Catalan party threatens 'mass' civil disobedience
BARCELONA - Agence France-Presse
A far-left Catalan party yesterday threatened "massive civil disobedience" if Spain dismisses the region's government to stave off its threat to declare independence.
The Popular Unity Candidacy (CUP) party denounced Madrid's plans as the "biggest aggression" against the Catalan people since the Franco dictatorship.
"This aggression will receive a response in the form of massive civil disobedience," said the party in a statement.
The CUP's threat upped the stakes in the standoff over Catalan independence.
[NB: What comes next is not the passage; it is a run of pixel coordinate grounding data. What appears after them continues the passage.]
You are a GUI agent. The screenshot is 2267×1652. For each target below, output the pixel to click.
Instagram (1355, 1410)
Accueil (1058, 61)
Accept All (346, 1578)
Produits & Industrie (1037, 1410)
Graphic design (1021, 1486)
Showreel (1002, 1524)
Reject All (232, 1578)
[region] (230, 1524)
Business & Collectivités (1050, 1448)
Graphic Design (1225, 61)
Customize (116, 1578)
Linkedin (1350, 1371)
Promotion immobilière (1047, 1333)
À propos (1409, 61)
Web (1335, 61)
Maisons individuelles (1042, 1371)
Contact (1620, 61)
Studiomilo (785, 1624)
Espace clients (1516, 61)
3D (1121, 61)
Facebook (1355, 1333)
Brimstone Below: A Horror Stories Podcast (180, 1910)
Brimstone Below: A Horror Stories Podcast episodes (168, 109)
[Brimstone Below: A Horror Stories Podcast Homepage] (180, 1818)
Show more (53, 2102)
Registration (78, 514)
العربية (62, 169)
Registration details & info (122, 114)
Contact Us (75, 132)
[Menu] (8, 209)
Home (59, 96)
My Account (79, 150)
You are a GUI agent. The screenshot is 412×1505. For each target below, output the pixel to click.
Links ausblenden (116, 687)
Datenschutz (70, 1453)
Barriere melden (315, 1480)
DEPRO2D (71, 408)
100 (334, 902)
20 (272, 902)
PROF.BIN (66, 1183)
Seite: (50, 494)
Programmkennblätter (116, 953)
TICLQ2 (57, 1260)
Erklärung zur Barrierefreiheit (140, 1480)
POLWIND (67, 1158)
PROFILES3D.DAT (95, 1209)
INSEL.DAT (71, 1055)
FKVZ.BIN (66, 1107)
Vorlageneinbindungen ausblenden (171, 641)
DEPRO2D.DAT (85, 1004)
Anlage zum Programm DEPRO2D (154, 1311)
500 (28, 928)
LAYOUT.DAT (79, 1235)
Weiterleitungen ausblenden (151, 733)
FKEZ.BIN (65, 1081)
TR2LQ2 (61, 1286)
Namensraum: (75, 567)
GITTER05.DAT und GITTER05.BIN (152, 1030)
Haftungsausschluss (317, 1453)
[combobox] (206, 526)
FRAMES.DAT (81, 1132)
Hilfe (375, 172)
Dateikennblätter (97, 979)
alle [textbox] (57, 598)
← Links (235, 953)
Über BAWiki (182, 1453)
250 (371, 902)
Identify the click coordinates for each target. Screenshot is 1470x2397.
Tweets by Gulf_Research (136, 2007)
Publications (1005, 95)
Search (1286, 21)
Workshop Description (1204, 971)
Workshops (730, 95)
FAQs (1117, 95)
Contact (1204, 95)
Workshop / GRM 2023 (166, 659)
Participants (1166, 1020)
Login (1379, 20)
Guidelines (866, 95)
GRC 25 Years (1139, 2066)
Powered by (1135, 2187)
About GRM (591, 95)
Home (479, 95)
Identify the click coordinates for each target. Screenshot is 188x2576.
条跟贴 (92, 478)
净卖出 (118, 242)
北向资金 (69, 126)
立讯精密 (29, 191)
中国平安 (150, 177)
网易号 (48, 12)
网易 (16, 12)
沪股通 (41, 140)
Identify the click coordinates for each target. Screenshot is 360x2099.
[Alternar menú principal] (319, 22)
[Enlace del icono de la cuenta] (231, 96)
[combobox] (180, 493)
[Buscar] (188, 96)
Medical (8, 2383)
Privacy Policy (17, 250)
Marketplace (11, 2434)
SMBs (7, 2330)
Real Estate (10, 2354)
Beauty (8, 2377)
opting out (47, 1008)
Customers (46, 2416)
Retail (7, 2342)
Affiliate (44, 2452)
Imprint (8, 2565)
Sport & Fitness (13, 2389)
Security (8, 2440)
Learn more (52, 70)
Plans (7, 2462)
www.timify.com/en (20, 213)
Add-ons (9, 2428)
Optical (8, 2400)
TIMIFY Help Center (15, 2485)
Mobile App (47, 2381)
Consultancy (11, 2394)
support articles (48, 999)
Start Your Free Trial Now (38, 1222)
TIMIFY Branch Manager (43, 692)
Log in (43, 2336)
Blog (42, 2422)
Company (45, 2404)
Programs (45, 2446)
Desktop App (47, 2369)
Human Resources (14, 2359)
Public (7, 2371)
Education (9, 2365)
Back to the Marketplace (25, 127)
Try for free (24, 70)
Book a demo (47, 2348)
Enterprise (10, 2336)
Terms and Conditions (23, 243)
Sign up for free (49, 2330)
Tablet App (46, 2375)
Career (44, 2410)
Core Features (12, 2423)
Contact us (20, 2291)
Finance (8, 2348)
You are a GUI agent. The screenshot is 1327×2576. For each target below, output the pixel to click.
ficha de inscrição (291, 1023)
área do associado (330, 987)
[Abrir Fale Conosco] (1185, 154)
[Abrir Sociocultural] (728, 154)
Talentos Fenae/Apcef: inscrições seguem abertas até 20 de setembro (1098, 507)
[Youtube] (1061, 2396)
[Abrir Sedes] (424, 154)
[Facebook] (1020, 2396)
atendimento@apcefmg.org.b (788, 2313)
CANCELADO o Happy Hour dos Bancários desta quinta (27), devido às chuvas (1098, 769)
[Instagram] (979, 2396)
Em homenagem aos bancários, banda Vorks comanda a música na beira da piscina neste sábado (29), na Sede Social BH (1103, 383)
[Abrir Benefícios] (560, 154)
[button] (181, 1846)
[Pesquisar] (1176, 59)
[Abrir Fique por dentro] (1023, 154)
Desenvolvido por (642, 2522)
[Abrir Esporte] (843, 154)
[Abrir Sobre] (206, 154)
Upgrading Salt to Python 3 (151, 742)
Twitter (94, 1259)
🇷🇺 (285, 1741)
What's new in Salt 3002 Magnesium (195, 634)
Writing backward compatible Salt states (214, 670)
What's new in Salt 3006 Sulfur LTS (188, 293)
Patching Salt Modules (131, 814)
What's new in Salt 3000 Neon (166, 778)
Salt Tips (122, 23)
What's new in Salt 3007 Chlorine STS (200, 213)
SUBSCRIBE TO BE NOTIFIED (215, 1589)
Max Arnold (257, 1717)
Half a million angry separatists took to the streets of Barcelona on Oct. 21 after Spanish Prime Minister Mariano Rajoy announced he would remove Catalan leader Carles Puigdemont and his executive.
Rajoy said Madrid would take control of ministries under unprecedented measures to stop the region breaking away.
The CUP is a key ally of the ruling separatist coalition in the regional parliament.
"What happens now, with everyone in agreement and unity, is that we will announce what we will do and how," Catalan government spokesman Jordi Turull said.
He denounced what he called "a fully-fledged coup against Catalan institutions.”
Deputy Prime Minister Soraya Saenz de Santamaria said yesterday Puigdemont would lose all his powers once the measures were approved.
The crisis has rattled a EU that is already grappling with Brexit. Against the backdrop of Catalonia's push for independence, two of Italy's wealthiest regions on Oct. 22 voted in favour of greater autonomy.
The referendums in Veneto and Lombardy are not binding and the organizers stressed they were seeking greater autonomy and to reduce their regions' tax contributions to Rome rather than looking to secede.